● **Exercise description**: Some of the lines below need repeating. Reproduce exactly those between the lines holding "Click the present screen icon" and "You are a computer-use", inclusive.
---- Exercise data
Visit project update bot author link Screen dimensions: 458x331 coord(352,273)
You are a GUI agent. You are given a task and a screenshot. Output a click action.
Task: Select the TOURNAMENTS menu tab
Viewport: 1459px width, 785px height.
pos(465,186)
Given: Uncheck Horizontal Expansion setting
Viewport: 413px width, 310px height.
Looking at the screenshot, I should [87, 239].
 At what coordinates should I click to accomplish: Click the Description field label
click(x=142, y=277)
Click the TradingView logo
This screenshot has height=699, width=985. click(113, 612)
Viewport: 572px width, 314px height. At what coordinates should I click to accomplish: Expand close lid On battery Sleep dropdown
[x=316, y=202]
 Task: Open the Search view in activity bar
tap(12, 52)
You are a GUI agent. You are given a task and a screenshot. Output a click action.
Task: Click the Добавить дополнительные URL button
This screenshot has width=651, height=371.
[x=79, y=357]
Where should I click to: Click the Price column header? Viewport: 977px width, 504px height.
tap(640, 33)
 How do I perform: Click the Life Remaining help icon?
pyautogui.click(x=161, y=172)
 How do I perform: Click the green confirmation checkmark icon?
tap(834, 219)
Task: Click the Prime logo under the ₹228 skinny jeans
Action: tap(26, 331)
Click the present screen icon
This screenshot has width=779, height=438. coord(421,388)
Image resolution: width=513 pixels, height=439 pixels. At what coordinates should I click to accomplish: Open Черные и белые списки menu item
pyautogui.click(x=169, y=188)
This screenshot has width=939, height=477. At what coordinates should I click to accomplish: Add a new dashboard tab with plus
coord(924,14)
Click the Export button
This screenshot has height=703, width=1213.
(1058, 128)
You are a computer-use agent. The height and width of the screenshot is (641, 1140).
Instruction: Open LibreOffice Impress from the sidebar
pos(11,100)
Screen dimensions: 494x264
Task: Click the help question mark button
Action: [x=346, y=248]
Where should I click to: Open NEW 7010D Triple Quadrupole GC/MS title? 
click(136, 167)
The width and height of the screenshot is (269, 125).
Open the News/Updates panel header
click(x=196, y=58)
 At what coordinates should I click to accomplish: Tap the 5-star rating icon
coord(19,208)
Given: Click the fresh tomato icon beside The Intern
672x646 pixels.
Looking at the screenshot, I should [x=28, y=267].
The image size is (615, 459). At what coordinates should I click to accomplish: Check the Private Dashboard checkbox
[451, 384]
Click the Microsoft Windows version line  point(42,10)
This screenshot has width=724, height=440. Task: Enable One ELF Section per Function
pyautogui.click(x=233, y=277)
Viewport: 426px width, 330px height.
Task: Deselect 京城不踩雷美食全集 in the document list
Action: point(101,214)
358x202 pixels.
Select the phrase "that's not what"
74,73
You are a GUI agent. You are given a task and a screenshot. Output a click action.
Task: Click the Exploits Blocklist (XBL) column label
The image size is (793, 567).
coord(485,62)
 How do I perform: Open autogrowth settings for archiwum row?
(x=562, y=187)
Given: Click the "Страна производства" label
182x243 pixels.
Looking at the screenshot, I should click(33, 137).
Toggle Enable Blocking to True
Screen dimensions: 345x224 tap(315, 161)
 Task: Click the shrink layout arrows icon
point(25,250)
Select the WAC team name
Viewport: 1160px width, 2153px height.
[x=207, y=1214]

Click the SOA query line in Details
--------
● **Solution for this task**:
Click the present screen icon
This screenshot has width=779, height=438. coord(421,388)
Image resolution: width=513 pixels, height=439 pixels. At what coordinates should I click to accomplish: Open Черные и белые списки menu item
pyautogui.click(x=169, y=188)
This screenshot has width=939, height=477. At what coordinates should I click to accomplish: Add a new dashboard tab with plus
coord(924,14)
Click the Export button
This screenshot has height=703, width=1213.
(1058, 128)
You are a computer-use agent. The height and width of the screenshot is (641, 1140).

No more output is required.